*** Opening Supplied entries ***

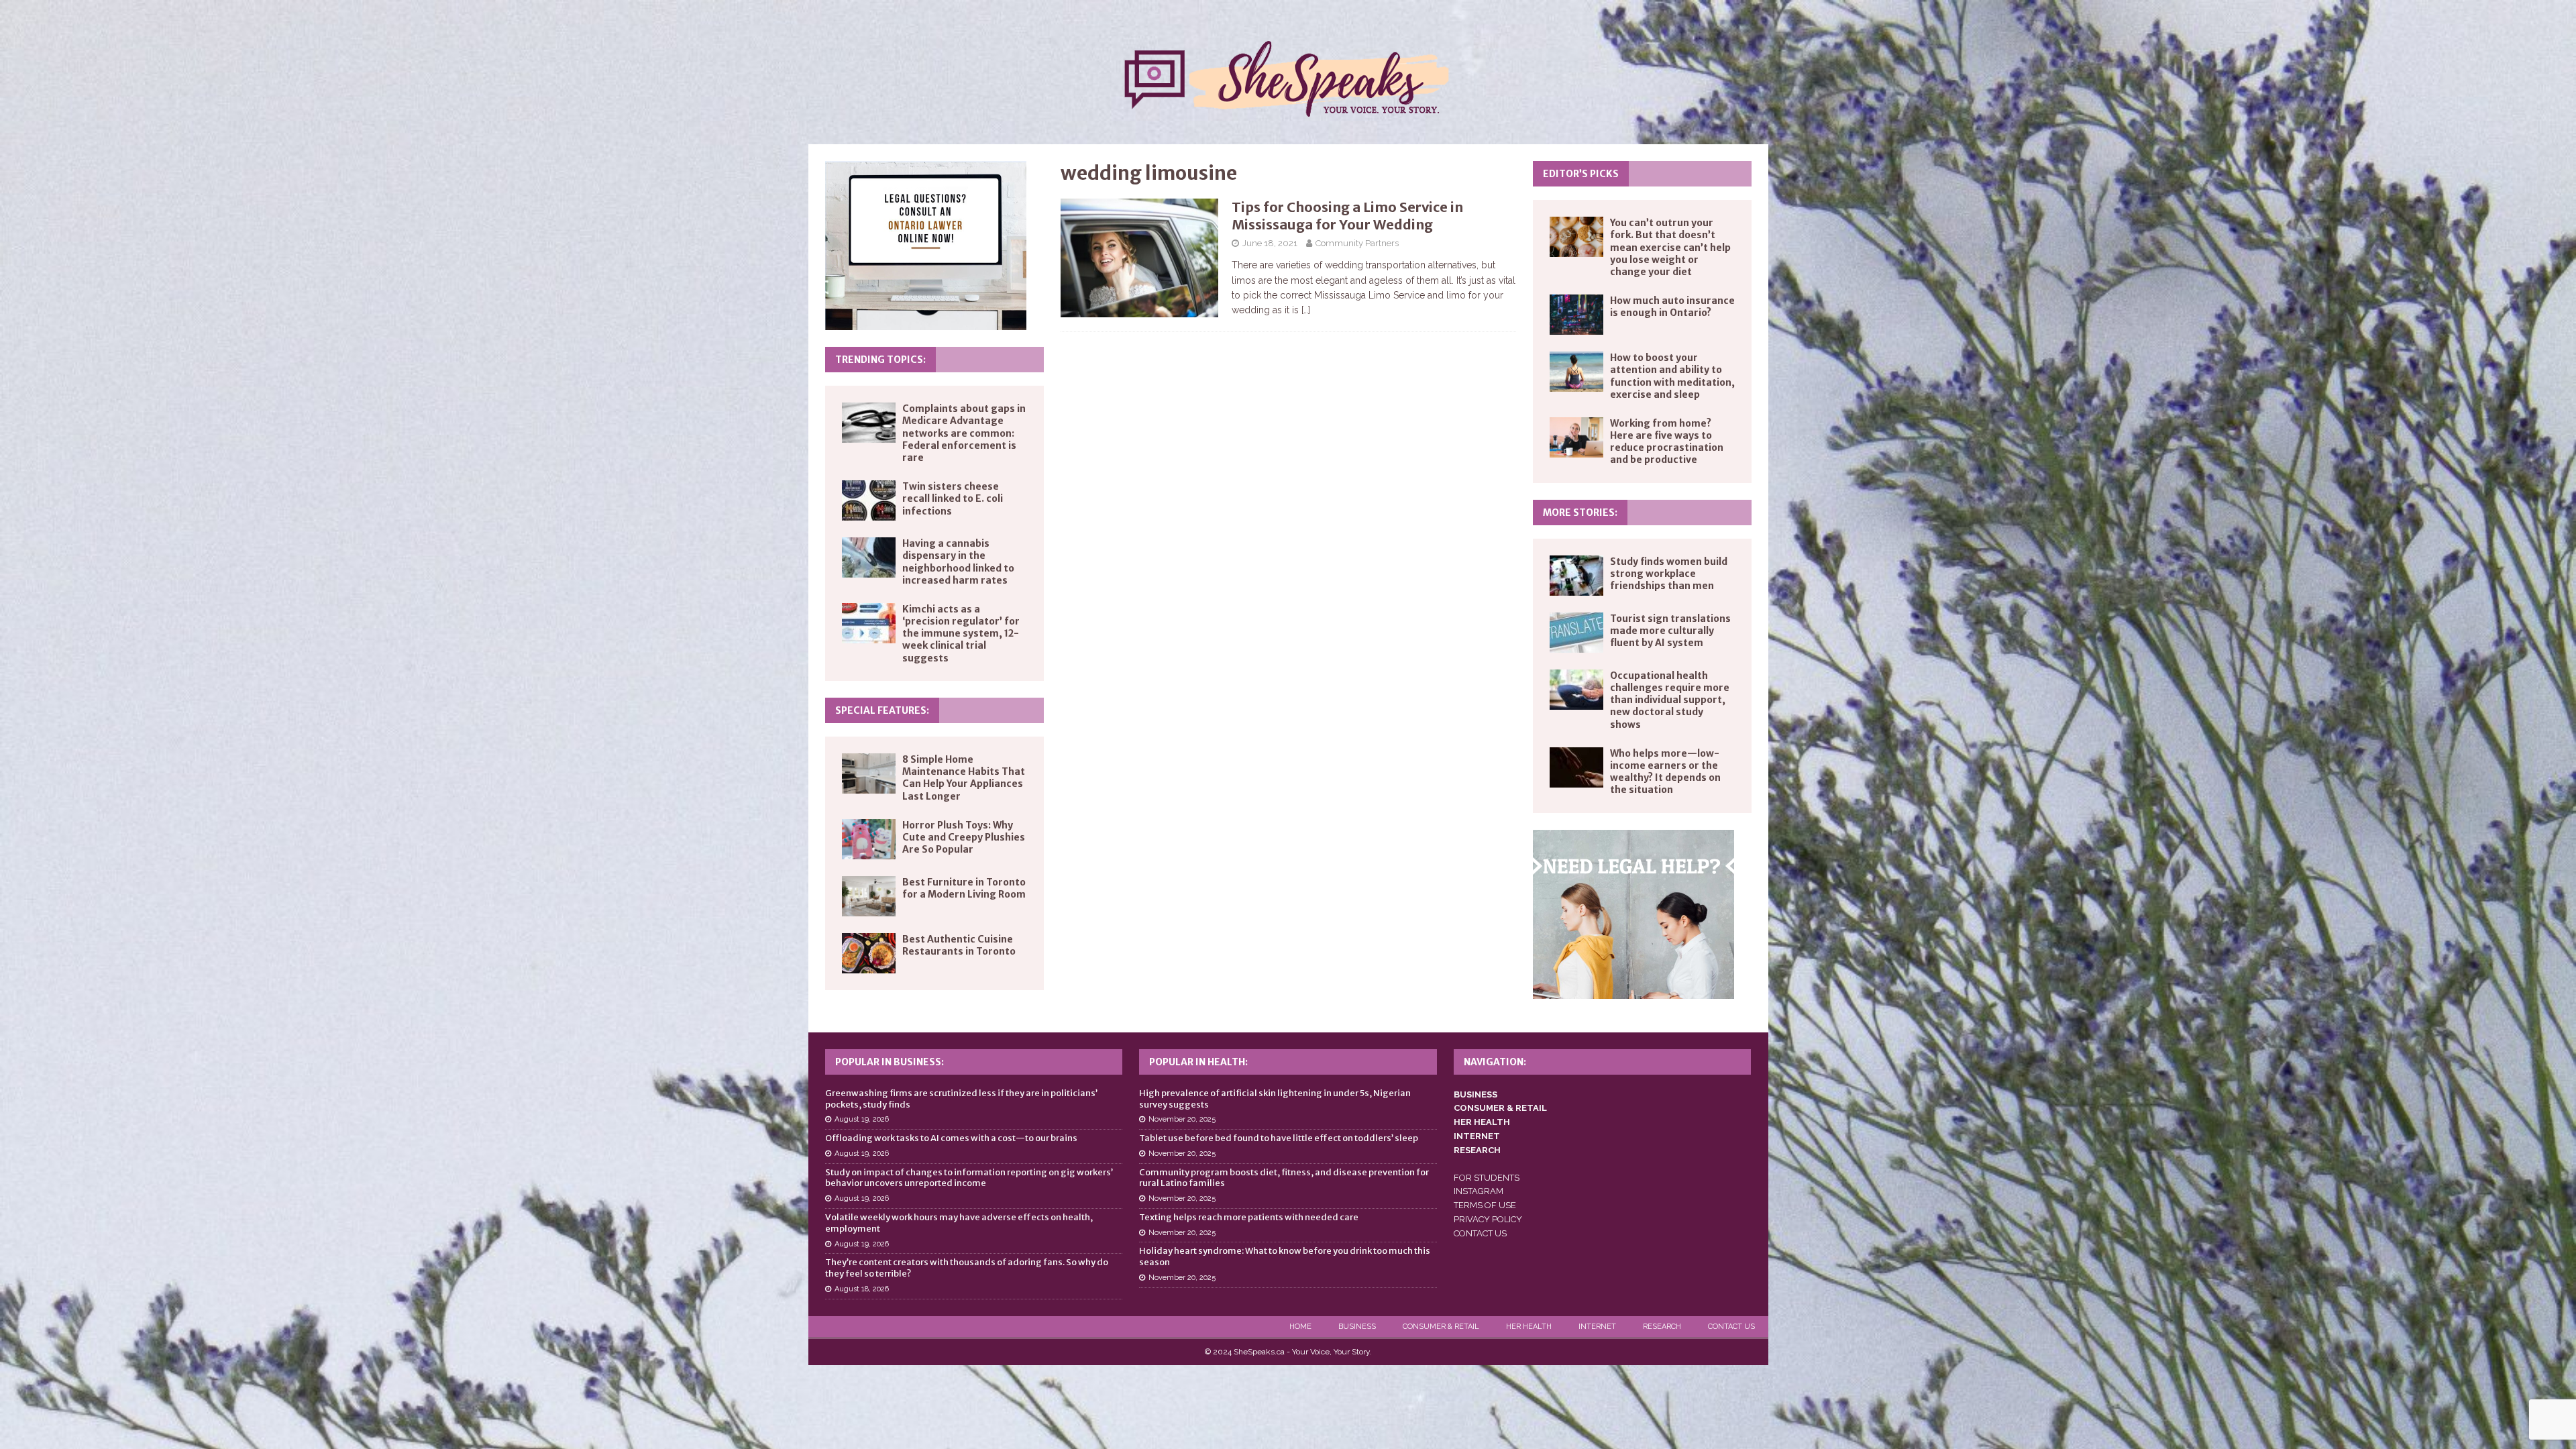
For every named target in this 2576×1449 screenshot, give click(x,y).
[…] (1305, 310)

*** Closing Supplied entries ***
*** Opening Supplied entries ***

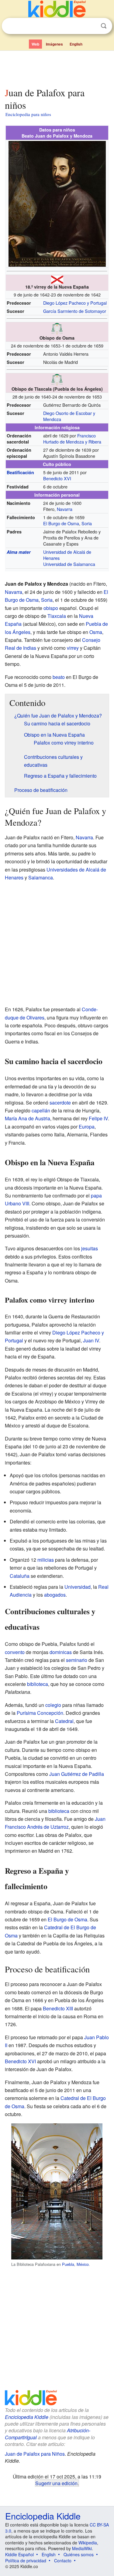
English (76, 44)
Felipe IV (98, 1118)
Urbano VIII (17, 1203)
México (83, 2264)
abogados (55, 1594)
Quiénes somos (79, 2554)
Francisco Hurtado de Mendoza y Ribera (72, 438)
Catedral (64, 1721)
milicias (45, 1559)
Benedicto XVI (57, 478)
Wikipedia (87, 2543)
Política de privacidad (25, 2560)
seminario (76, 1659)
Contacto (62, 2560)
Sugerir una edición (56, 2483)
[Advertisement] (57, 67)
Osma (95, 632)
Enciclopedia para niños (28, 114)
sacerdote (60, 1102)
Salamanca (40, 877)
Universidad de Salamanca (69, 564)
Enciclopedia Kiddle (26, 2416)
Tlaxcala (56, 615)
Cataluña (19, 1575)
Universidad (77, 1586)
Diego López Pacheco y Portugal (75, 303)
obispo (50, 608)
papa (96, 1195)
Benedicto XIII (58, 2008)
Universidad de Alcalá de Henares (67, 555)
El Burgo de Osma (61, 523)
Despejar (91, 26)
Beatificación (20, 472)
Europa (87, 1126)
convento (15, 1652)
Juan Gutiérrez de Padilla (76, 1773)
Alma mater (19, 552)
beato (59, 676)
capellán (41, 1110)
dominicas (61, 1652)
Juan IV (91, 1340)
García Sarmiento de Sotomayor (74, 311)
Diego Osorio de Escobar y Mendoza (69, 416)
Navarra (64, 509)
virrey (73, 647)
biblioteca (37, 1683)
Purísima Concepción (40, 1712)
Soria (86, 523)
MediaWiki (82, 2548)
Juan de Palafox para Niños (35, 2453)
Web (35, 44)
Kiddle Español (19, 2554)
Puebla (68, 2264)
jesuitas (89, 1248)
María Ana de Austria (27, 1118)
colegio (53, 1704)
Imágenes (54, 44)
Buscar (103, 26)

*** Closing Supplied entries ***

_Task item_. Please copy the lines in the records above between the one holding "jesuitas (89, 1248)" and the one holding "Buscar (103, 26)", inclusive, exactly and with no other line.

_Your response_.
jesuitas (89, 1248)
María Ana de Austria (27, 1118)
colegio (53, 1704)
Imágenes (54, 44)
Buscar (103, 26)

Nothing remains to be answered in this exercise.